## Textauszug
○ ○ ○ ○ ○

Doch die Rechnung ging nicht auf. Bereits der von den Weißgardisten eingesetzte Ermittler Nikolai Sokolow fand erste Mordspuren: Feuerstellen, teure Kleidungsfetzen und einzelne Knochenreste. Er schloss daraus, dass die Familie vollständig verbrannt wurde.

Leiche von Zarewitsch Alexej gefunden?



Vor ein paar Jahren wurde dann jedoch die zweite Grabstelle entdeckt. Die neun dort liegenden Leichen wurden schließlich in St. Petersburg in der Grabeskirche der Romanows beigesetzt. Nun wollen Archäologen auch die Skelette der bislang fehlenden Zarenkinder Alexej und Maria gefunden haben. Im August wurde die sensationelle Entdeckung publik gemacht. Mittels einer DNA-Analyse soll bis Jahresende bestimmt werden, ob es sich dabei tatsächlich um die Gesuchten handelt.

Die Regierung des Verwaltungsgebiets Swerdlowsk ist schon jetzt von der Echtheit des Funds überzeugt. Oleg Gubkin, der stellvertretende Kulturminister der Region, hat sich bereits dafür ausgesprochen, ein neues Denkmal für die Zarenfamilie an der Ausgrabungsstelle aufzustellen.

Neues „Märtyrer-Kloster“ der Orthodoxe Kirche



Die orthodoxe Kirche hingegen zweifelt bislang alle Funde an und beharrt auf ihrer Verbrennungsversion. In Ganina Jama, an der Stelle also, an der Lagerfeuer und einzelne Knochen entdeckt wurden, ließ das Moskauer Patriarchat vor sieben Jahren das „Kloster der heiligen Zaren-Märtyrer“ errichten.

Die erste Kirche war dort innerhalb von drei Monaten fertig. „Inzwischen stehen sieben Kathedralen“, erklärt Seminarist Nikolai, der als Fremdenführer im Kloster aushilft. Für jedes Familienmitglied eine.

Heiliger Zar? Es geschehen Zeichen und Wunder



Im Kloster soll es bereits zu wundersamen Erscheinungen gekommen sein. Vor einigen Jahren sei eine Gruppe schwerhöriger Kinder gekommen, erzählt Nikolai. „Einer der Jungen kaufte sich eine Zarenikone, legte sie ans Ohr und betete, dass er wieder hören könne“, berichtet er. Am nächsten Tag konnte er dann tatsächlich hören. „Die Gruppe war später nochmal hier im Kloster – diesmal, um sich zu bedanken.“

Dieses Kirchlein im Märtyrer-Kloster ist nicht dem heilig gesprochenen Zaren Nikolai gewidmet, sondern seinem Namensvetter, dem Heiligen Nikolaus (foto: ab/rufo)

○ ○ ○ ○ ○

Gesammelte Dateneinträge
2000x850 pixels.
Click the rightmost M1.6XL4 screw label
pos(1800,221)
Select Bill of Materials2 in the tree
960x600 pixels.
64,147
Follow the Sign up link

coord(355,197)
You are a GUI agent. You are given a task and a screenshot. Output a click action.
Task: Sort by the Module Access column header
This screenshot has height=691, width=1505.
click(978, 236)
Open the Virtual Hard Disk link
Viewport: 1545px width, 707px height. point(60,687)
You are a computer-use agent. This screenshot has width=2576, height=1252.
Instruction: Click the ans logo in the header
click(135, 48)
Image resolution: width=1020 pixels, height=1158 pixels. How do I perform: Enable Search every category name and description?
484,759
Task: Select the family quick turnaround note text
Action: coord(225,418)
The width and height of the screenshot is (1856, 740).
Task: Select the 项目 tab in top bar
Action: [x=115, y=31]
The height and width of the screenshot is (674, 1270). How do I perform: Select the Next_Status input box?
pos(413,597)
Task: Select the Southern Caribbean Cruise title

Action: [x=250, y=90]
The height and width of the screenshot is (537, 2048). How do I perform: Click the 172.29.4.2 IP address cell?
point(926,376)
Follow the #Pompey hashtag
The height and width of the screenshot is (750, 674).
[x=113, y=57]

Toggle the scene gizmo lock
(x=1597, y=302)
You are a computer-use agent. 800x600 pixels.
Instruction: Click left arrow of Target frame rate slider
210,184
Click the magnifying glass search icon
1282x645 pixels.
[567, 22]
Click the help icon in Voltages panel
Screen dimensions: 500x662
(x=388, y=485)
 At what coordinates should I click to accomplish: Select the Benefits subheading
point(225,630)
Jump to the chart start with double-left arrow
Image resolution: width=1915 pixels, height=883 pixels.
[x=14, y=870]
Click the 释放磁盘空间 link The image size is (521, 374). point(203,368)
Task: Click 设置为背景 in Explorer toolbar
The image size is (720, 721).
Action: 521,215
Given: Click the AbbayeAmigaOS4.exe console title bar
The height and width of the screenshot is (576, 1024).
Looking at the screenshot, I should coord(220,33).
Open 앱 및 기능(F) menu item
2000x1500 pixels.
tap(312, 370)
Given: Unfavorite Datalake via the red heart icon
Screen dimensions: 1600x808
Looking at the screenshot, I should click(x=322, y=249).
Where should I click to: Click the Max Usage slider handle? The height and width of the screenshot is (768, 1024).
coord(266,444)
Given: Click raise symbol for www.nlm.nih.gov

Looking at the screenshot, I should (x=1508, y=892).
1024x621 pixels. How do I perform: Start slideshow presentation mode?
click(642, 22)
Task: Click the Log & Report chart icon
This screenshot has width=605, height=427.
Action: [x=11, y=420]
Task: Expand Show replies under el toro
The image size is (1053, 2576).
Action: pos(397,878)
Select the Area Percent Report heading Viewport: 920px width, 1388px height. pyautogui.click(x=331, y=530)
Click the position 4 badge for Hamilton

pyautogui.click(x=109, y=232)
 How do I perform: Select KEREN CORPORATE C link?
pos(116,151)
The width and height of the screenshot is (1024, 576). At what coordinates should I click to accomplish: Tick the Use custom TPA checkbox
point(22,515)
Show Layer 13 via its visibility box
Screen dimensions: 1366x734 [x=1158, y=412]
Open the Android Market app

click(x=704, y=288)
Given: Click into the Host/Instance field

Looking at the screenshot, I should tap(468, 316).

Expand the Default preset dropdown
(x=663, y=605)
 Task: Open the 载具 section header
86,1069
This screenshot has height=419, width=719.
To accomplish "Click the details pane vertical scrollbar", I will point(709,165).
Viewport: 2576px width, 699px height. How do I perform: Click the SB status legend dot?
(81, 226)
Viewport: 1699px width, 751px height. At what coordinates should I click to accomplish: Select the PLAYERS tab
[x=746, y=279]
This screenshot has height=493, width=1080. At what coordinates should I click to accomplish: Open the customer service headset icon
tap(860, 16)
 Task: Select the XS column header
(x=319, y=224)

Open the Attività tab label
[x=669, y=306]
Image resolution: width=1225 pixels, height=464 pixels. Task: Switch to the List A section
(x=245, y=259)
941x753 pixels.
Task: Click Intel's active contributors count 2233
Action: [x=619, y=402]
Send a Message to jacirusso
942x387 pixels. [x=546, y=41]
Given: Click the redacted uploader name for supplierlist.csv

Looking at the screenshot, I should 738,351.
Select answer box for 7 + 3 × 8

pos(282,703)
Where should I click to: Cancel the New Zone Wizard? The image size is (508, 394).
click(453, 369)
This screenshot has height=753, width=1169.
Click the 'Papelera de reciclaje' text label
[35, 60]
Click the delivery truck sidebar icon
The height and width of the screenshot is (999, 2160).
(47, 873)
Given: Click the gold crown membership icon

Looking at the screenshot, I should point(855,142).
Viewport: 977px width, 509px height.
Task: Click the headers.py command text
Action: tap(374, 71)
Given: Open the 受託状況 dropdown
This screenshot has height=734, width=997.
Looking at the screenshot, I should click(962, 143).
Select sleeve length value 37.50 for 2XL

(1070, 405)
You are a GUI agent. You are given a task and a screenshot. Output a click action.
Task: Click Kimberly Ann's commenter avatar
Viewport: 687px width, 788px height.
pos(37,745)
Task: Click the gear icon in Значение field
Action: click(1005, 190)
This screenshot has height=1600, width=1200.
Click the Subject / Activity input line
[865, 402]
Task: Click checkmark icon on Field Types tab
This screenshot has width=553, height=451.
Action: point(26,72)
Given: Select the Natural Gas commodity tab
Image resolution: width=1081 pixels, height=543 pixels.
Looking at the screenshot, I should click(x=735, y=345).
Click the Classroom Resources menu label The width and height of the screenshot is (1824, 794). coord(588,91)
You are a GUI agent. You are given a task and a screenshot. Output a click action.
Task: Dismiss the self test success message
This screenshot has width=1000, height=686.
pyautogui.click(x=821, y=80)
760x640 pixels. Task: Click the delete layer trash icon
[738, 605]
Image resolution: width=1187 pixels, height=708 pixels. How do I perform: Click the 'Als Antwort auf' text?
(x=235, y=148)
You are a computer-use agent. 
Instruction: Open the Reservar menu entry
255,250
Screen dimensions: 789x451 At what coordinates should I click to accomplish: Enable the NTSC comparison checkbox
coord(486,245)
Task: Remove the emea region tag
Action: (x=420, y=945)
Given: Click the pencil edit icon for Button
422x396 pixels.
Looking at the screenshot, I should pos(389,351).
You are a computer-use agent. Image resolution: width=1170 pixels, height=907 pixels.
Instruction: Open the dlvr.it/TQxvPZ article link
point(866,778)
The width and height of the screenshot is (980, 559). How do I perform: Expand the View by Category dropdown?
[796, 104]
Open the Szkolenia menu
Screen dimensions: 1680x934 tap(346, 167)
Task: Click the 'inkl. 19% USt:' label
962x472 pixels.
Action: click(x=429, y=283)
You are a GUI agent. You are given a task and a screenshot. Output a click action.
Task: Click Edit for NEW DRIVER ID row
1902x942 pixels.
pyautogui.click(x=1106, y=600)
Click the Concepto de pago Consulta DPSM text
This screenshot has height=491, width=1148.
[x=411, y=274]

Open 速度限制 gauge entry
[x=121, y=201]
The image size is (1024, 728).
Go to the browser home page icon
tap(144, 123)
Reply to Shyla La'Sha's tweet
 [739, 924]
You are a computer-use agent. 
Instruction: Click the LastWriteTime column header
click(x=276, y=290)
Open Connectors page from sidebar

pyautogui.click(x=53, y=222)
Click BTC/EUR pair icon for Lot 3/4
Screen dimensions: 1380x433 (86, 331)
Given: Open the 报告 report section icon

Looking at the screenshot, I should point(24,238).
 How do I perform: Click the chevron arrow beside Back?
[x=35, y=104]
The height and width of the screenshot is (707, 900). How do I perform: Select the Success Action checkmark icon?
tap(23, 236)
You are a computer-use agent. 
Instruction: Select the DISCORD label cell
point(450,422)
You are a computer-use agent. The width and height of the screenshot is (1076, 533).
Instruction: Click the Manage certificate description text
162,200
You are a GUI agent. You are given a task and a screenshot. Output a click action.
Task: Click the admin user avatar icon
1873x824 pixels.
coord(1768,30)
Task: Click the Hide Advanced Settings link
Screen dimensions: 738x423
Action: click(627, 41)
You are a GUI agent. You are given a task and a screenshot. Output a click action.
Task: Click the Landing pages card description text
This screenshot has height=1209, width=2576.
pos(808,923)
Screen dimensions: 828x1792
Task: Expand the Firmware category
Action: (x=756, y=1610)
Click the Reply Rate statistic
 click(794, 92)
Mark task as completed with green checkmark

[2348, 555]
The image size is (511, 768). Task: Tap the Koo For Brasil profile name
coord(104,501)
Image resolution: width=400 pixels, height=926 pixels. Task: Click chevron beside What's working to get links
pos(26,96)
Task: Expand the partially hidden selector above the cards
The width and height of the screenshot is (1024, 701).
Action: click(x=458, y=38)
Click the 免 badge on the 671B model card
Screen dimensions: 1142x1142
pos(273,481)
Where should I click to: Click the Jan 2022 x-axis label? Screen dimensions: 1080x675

○ ○ ○ ○ ○

## Aufgabe A
Wer hat sich laut dem Textauszug über die Zarenfamilie dafür ausgesprochen, an der Ausgrabungsstelle ein neues Denkmal für die Zarenfamilie aufzustellen?
## Aufgabe B
Erklären Sie anhand des Textauszugs über die Zarenfamilie, weshalb der Ermittler Nikolai Sokolow zu dem Schluss kam, die Familie sei vollständig verbrannt worden.
## Aufgabe C
Welche Mordspuren fand Nikolai Sokolow nach dem Textauszug über die Zarenfamilie? Zählen Sie alle auf.

## Antwort A
Oleg Gubkin, der stellvertretende Kulturminister der Region Swerdlowsk.

## Antwort B
Sokolow fand erste Mordspuren, nämlich Feuerstellen, teure Kleidungsfetzen und einzelne Knochenreste. Aus diesen Funden schloss er, dass die Familie vollständig verbrannt wurde.

## Antwort C
- Feuerstellen
- teure Kleidungsfetzen
- einzelne Knochenreste